> [Exercise objective]
The entries below hold a line with "Confirm selection with" and a line with "Image resolution: width=857". Return those lines and all that lie between them, exactly and only.

> [Records provided]
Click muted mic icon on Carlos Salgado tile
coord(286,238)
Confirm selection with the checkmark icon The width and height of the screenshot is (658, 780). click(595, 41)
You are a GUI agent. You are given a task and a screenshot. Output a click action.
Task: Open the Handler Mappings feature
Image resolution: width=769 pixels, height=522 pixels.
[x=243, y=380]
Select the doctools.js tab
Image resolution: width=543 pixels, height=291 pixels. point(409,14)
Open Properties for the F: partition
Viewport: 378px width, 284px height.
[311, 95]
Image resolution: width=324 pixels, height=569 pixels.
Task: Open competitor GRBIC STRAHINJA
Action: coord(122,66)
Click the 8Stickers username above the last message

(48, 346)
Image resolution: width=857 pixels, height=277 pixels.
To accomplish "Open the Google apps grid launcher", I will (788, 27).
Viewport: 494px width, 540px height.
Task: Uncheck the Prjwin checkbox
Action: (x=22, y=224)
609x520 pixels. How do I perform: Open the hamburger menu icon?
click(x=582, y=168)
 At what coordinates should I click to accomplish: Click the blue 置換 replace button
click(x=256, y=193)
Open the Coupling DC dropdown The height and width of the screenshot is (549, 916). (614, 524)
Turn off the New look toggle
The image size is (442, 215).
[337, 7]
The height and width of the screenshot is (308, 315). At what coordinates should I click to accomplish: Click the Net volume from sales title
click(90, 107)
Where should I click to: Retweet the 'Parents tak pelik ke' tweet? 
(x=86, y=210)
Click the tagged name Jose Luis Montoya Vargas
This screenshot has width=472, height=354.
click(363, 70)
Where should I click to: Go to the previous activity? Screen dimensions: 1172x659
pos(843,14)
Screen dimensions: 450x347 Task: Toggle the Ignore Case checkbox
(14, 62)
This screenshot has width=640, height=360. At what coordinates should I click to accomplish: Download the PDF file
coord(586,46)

> [Task answer]
Confirm selection with the checkmark icon The width and height of the screenshot is (658, 780). click(595, 41)
You are a GUI agent. You are given a task and a screenshot. Output a click action.
Task: Open the Handler Mappings feature
Image resolution: width=769 pixels, height=522 pixels.
[x=243, y=380]
Select the doctools.js tab
Image resolution: width=543 pixels, height=291 pixels. point(409,14)
Open Properties for the F: partition
Viewport: 378px width, 284px height.
[311, 95]
Image resolution: width=324 pixels, height=569 pixels.
Task: Open competitor GRBIC STRAHINJA
Action: coord(122,66)
Click the 8Stickers username above the last message

(48, 346)
Image resolution: width=857 pixels, height=277 pixels.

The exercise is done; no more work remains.